Ronald N. Germain
Immunologist and system biologist Ronald N. Germain is the Chief of the Lymphocyte Biology Section and Laboratory of Systems Biology at the National Institute of Allergy and Infectious Diseases (NIAID), an NIH Distinguished Investigator in the Lymphocyte Biology Section, and Director of the Center for Advanced Tissue Imaging and associate director of the Trans-NIH Center for Human Immunology, Inflammation, and Autoimmunity at NIH: National Institute of Allergy and Infectious Diseases. NIAID, within NIH, strives to understand, treat, and ultimately prevent the myriad infectious, immunologic, and allergic diseases that threaten millions of human lives.
Germain’s current emphasis on using advanced optical imaging methods to study the spatio-temporal basis of host defense and immunopathology in a tissue context. His research has explored the relationship between immune tissue organization and control of immunity studied using dynamic and static in situ microscopic methods that his laboratory helped pioneer.
Since receiving his doctoral degrees, he has led a laboratory investigating basic immunobiology. He and his colleagues have made key contributions to our understanding of MHC class II molecule structure–function relationships, the cell biology of antigen processing, and the molecular basis of T cell recognition.

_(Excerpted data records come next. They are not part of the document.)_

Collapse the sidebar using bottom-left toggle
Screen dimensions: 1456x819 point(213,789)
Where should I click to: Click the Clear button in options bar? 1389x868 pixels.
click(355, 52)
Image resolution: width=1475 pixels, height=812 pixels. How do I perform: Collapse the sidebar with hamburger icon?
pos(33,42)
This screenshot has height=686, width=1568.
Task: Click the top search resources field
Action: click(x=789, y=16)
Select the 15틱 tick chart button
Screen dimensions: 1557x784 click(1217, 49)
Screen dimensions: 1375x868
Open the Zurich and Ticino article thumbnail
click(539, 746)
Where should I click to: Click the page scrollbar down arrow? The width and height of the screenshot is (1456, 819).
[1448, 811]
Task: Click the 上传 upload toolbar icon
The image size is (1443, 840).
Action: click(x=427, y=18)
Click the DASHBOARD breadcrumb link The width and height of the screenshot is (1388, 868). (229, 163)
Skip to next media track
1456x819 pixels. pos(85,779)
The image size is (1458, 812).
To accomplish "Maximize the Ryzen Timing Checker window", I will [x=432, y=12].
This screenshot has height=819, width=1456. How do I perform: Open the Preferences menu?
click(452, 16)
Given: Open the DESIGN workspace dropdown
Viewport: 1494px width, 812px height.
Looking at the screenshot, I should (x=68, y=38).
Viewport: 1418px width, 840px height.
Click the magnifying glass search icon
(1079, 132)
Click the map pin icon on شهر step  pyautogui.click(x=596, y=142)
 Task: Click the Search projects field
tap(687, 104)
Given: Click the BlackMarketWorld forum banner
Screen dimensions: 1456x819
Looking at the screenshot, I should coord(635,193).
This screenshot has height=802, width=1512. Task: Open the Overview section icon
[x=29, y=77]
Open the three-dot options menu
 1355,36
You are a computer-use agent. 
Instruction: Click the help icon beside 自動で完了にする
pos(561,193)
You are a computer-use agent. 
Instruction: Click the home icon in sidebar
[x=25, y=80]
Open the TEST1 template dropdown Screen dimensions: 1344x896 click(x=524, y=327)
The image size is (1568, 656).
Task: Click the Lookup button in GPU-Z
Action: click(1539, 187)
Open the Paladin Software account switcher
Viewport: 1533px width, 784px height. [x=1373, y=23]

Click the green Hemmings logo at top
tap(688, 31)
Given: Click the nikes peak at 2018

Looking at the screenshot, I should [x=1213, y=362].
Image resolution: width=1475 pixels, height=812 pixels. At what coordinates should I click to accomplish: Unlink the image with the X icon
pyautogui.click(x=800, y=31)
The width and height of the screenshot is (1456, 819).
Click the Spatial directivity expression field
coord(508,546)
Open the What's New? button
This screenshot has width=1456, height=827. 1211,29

Germain has published more than 300 scholarly research papers and reviews and serves on the editorial boards of many scientific journals. He has trained more than 70 postdoctoral fellows, many of whom hold senior academic and administrative positions at leading universities and medical schools.
Germain received his Sc.B. and Sc.M. from Brown University in and his M.D. and Ph.D. from Harvard Medical School and Harvard University.